Aditi Shenoy

PhD Candidate in Protein Bioinformatics and Machine Learning

CASP 15 Day-1

Posted at — Dec 10, 2022
  1. Expanding criteria for review

John Moult proposes a way to add evaluation criteria (e.g. reproducibility, robustness, training bias, suitability for benchmarking) for method-based and application-based papers. To keep up with the fast-pased research in the field, criteria like these could be useful to suggest what has been done (e.g. using protein language models for proteins with shallow alignments or graph transformers for protein-ligand complex prediction and where we fall short

  1. Evaluating targets during CASP15

Andriy Kryshtafovych described the how domains were defined to evaluate targets during CASP15 (this was done differently from CASP14 where homology was manually examined). First, domain definition programs (like Domain, DomainParser2,SWORD) were used followed by homology search (PSIBLAST, HHsearch). These two steps were iteratively performed with manual inspection to produce Evaluation Units (EVUs). The predictions were run on these definitons and then evalauted using Grishin plots.

(TIL - Grishin plots are ways to compare how the performance of the individual domains perform as compared to the prediction of the entire complex. This is given by the GDT_TS score of domains (weighted and averaged) on y-axis and GDT_TS score of the entire complex on the x-axis)

Based on homology searches, these were then divided into 4 categories based on difficulty (Template-based modelling (TBM) easy, TBM-hard, TBM/Free modelling (FM) and FM). The average target difficulty across the CASP is becoming more difficult (low sequence identity % and low coverage in PDB). The quality of models is inversely correlated with the number of effective sequences (i.e. how deep the MSA is)

  1. CAMEO - Weekly automated evaluation of prediction methods

CAMEO consists of automated pipeline for selecting targets by first removing homology (99% sequence identity clustering, if 2 proteins not in same cluster then included, additional homology reduction for ligands) and running them on automated servers for protein complex/protein-ligand complexes prediction. The current challenges include prediction of stoichiometry and prediction of full complexes.

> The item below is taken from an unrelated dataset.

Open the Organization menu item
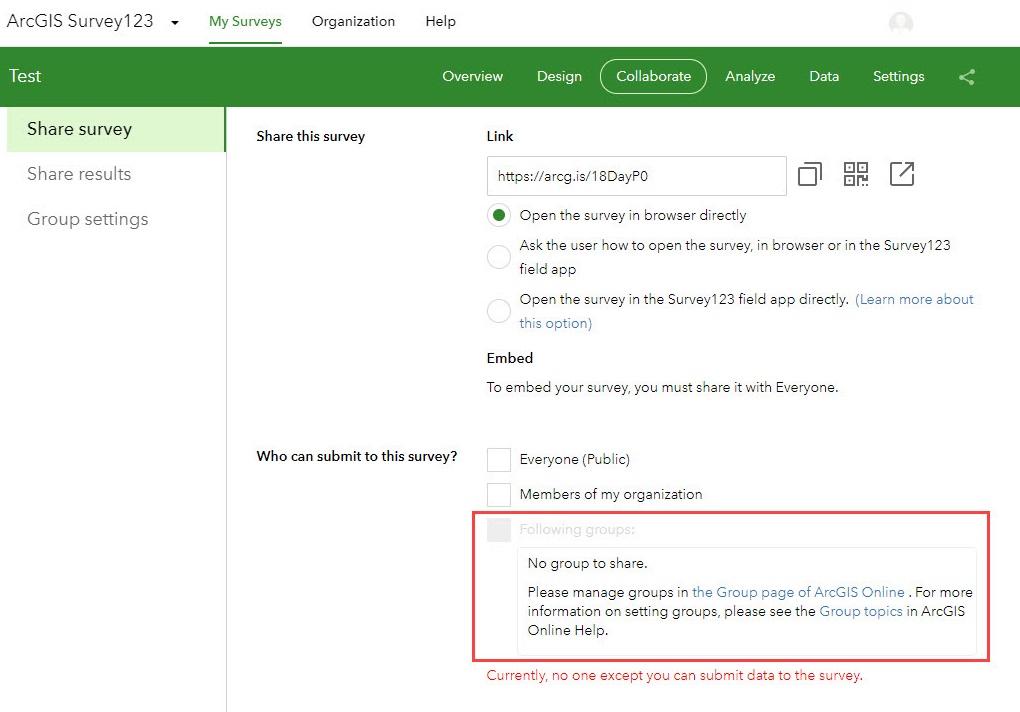Screen dimensions: 1020x712 (x=353, y=21)
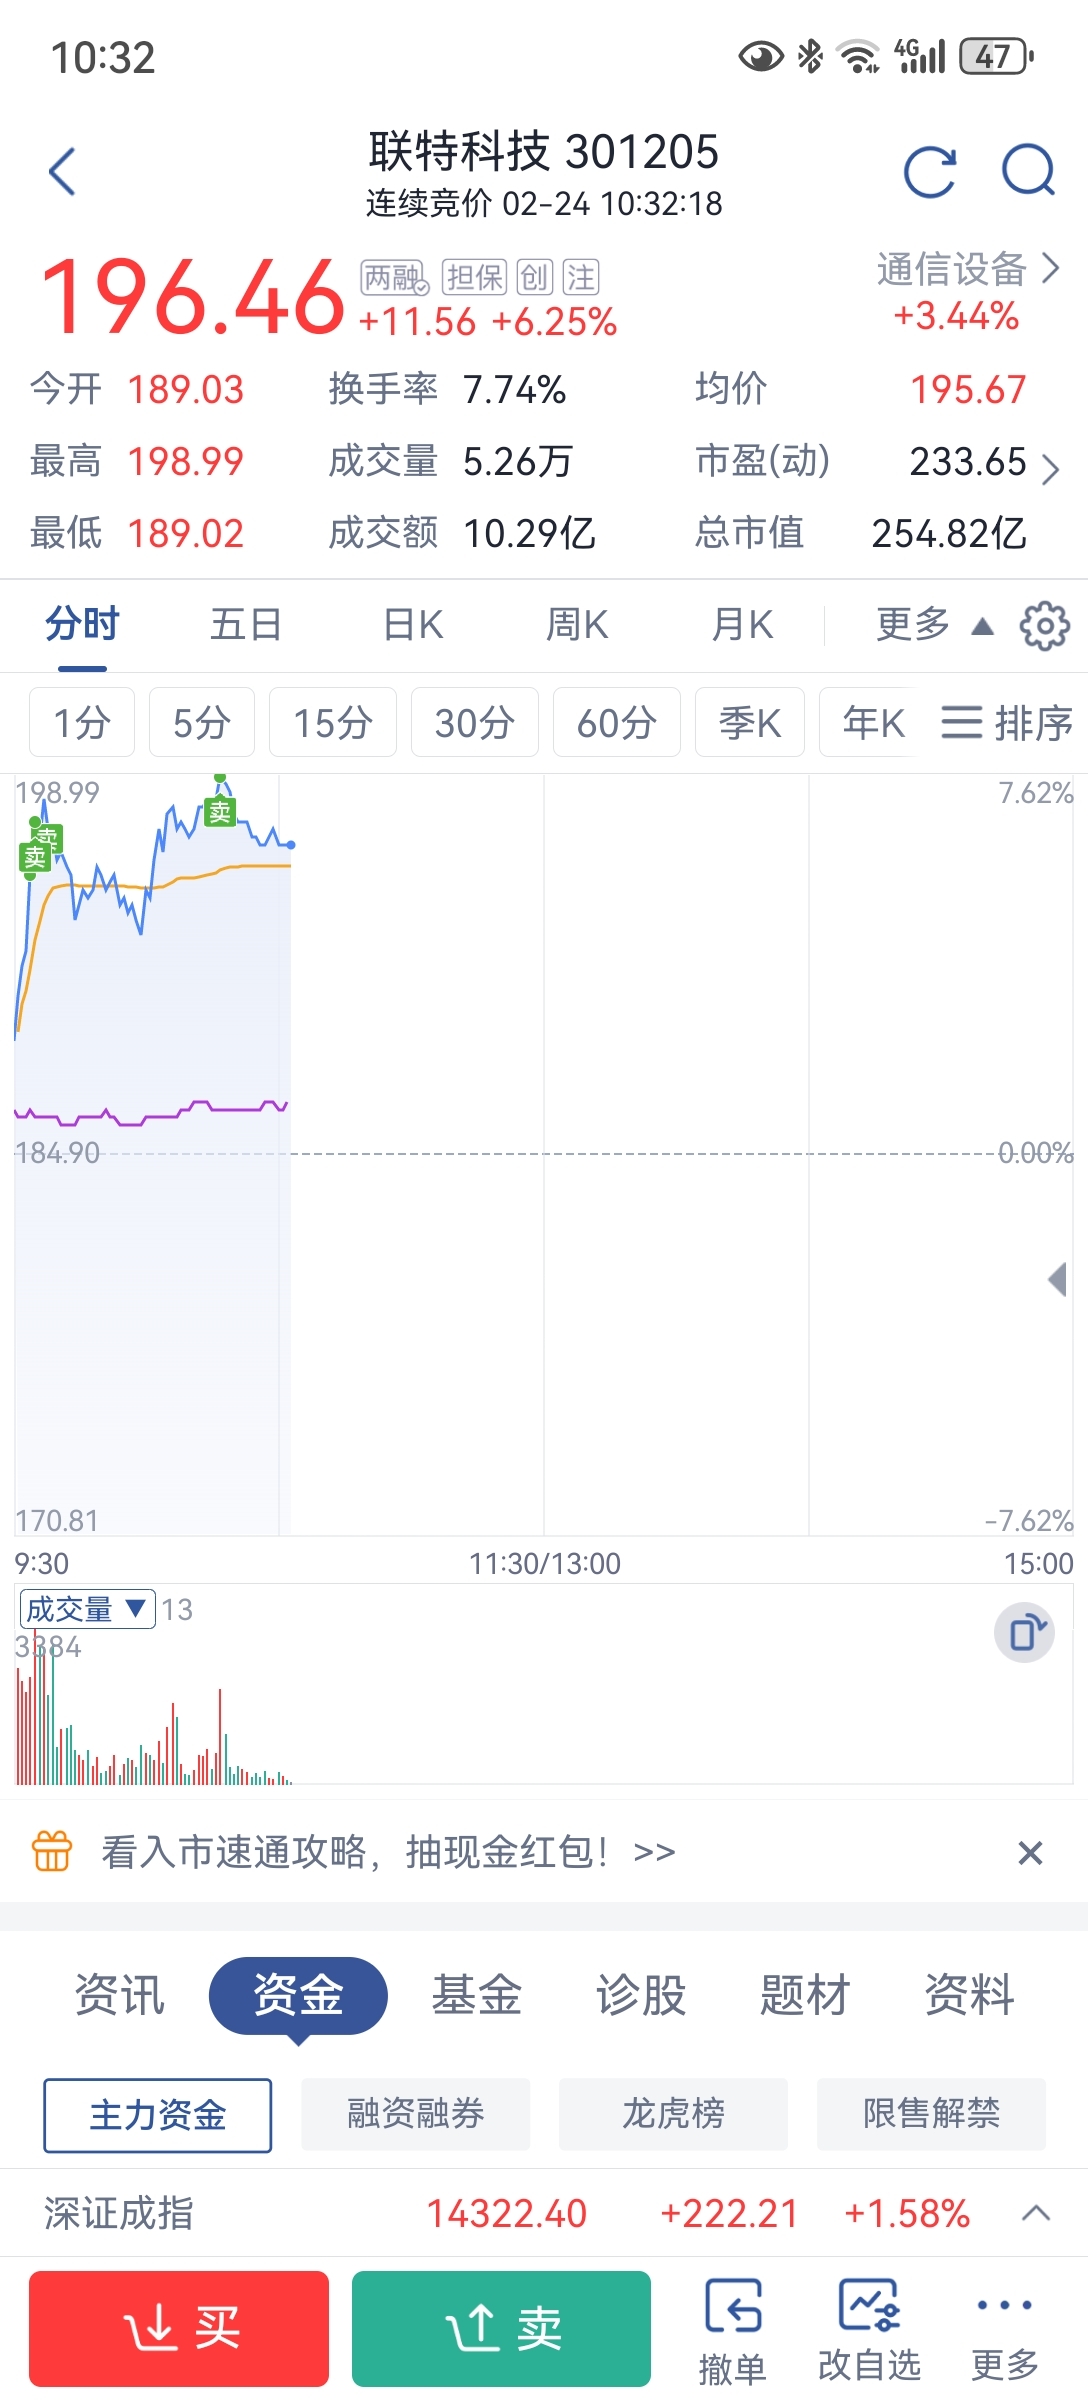
Task: Expand the 更多 chart period menu
Action: (x=933, y=625)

The current evaluation critera include QS-score and lDDT-PMI*.

  1. Disorder evaluation (CAID)

Data obtained from DisProt (manual annotation). Each method is containerized and all the features produced by CAID team. The time varies for these evaluations among various methods. Mostly, AlphaFold predicts disorder regions well (plDDT < 50) with some exceptions for other categories.

Question of the hour - How important are the quality of the MSAs for predictions?